━━━━━ TASK INPUTS ━━━━━

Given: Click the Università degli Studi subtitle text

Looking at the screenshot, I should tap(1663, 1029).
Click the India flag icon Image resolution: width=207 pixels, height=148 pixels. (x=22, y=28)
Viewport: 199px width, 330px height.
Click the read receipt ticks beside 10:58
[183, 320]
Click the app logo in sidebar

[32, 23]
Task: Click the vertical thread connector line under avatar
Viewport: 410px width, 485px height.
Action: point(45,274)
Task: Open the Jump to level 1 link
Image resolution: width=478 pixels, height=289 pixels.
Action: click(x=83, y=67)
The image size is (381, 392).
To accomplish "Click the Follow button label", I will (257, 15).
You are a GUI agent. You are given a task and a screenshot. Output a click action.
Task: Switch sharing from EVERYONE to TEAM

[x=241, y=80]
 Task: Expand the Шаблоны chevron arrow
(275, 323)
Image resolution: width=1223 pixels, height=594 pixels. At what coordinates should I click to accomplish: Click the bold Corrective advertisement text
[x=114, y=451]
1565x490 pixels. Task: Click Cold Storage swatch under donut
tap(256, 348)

━━━━━

Please pull every one of the records above onto the page again, reproducing each line word for word.

Given: Click the Università degli Studi subtitle text

Looking at the screenshot, I should tap(1663, 1029).
Click the India flag icon Image resolution: width=207 pixels, height=148 pixels. (x=22, y=28)
Viewport: 199px width, 330px height.
Click the read receipt ticks beside 10:58
[183, 320]
Click the app logo in sidebar

[32, 23]
Task: Click the vertical thread connector line under avatar
Viewport: 410px width, 485px height.
Action: point(45,274)
Task: Open the Jump to level 1 link
Image resolution: width=478 pixels, height=289 pixels.
Action: click(x=83, y=67)
The image size is (381, 392).
To accomplish "Click the Follow button label", I will (257, 15).
You are a GUI agent. You are given a task and a screenshot. Output a click action.
Task: Switch sharing from EVERYONE to TEAM

[x=241, y=80]
 Task: Expand the Шаблоны chevron arrow
(275, 323)
Image resolution: width=1223 pixels, height=594 pixels. At what coordinates should I click to accomplish: Click the bold Corrective advertisement text
[x=114, y=451]
1565x490 pixels. Task: Click Cold Storage swatch under donut
tap(256, 348)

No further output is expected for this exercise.